Word and element location rows:
▼

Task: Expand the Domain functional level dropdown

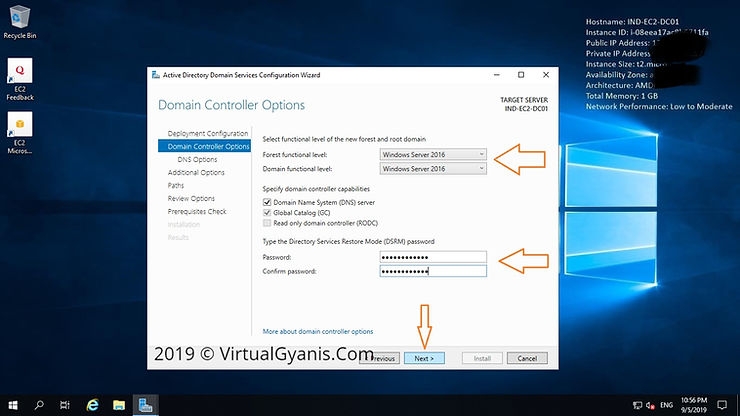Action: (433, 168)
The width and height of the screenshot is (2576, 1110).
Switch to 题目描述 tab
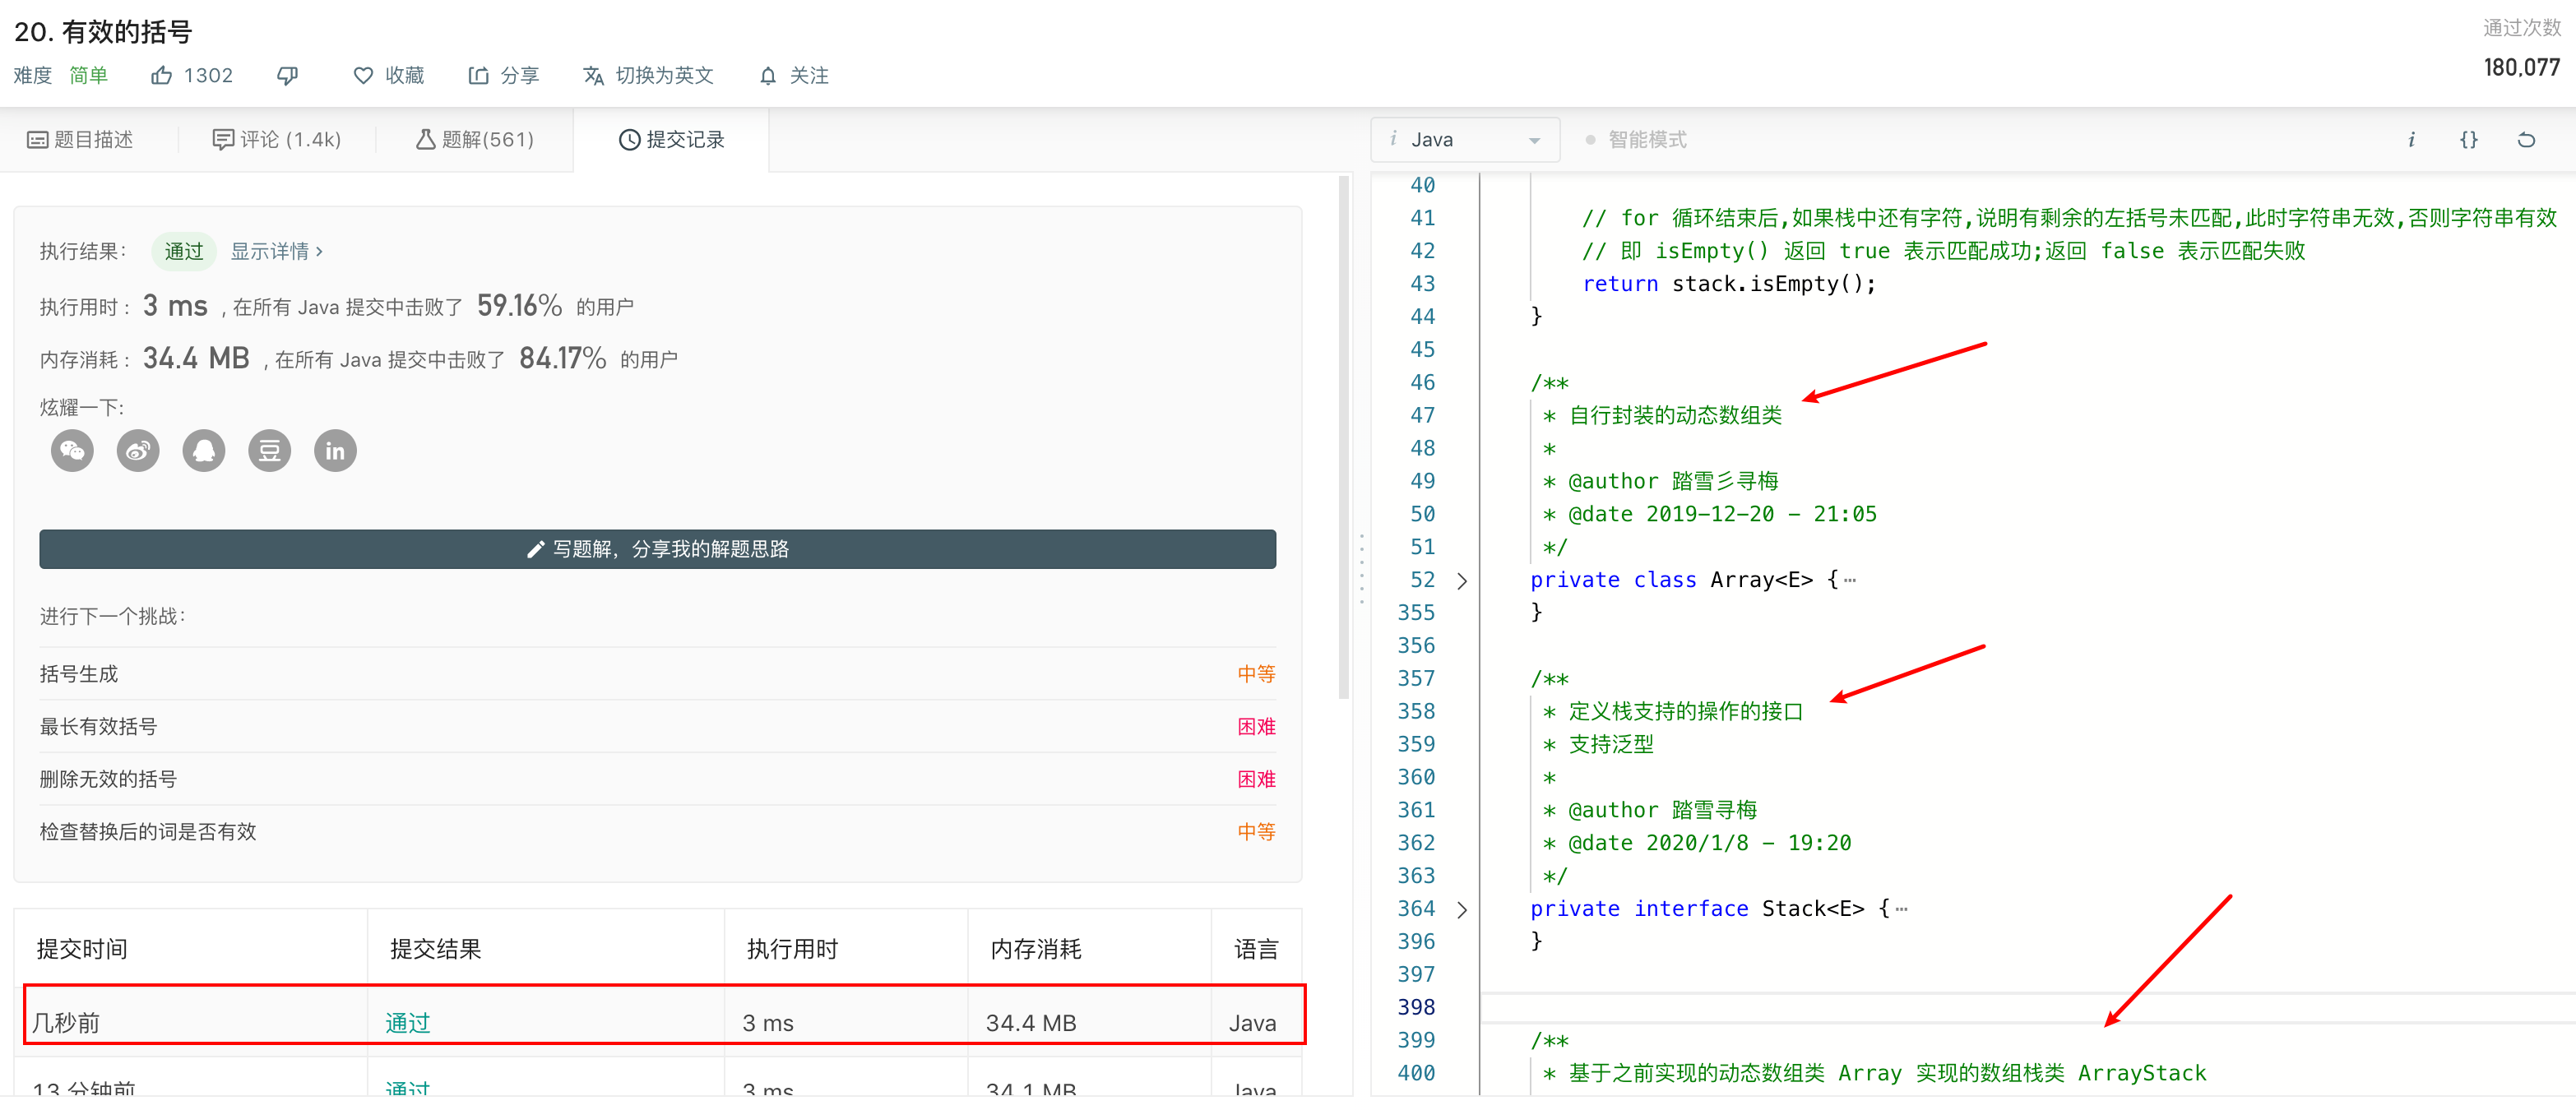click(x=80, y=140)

▲

- **TASK OBJECTIVE**
Can you express every line of the rows above as a Markdown table with the columns No. and Line, skipping blank lines? Leave the pictures out.

- **WRITTEN SOLUTION**
| No. | Line |
|---|---|
| 1 | Task: Expand the Domain functional level dropdown |
| 2 | Action: (433, 168) |
| 3 | The width and height of the screenshot is (2576, 1110). |
| 4 | Switch to 题目描述 tab |
| 5 | click(x=80, y=140) |